= Input data =
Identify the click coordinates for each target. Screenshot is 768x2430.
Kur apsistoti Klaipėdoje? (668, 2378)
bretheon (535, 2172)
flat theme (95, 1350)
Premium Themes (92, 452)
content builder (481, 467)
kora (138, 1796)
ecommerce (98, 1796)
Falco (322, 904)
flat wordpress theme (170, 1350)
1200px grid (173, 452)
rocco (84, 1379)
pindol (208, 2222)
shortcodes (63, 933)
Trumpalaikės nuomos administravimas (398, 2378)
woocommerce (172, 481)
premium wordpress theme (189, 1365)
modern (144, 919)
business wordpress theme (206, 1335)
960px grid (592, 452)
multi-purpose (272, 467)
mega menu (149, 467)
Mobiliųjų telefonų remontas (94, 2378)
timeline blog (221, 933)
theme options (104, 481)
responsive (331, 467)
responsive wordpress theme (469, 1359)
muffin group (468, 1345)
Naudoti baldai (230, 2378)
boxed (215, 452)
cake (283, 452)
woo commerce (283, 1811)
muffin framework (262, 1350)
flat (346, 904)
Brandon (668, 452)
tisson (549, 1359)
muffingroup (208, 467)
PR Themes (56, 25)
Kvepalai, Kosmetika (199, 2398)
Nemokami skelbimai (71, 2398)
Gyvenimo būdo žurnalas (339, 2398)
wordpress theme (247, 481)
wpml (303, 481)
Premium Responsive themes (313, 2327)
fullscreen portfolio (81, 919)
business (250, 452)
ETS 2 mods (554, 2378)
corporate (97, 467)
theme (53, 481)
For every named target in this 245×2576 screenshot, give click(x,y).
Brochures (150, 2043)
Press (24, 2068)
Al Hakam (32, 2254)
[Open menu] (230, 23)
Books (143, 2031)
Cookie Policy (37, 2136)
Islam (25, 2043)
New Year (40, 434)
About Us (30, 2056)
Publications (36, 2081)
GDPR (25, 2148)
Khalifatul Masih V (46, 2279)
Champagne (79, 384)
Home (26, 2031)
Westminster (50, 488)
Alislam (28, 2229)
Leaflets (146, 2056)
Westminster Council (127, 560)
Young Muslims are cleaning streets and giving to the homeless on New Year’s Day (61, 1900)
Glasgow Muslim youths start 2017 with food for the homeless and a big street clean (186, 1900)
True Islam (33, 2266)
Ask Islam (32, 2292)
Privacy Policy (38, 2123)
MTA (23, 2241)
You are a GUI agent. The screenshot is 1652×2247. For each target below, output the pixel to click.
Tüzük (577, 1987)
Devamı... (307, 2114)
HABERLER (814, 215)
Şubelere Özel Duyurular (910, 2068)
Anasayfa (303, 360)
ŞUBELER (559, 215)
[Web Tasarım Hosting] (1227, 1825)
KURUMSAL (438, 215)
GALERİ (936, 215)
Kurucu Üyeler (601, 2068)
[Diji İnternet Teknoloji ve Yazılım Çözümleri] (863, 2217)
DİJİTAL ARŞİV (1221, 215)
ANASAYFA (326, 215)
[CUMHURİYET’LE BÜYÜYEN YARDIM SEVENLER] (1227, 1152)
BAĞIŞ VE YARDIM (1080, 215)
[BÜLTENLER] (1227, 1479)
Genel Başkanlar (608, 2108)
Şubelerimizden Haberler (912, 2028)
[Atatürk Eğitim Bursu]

= Exercise details =
Show each line of the material where the word "flat" occurs.

= Answer to this exercise =
flat theme (95, 1350)
flat wordpress theme (170, 1350)
flat (346, 904)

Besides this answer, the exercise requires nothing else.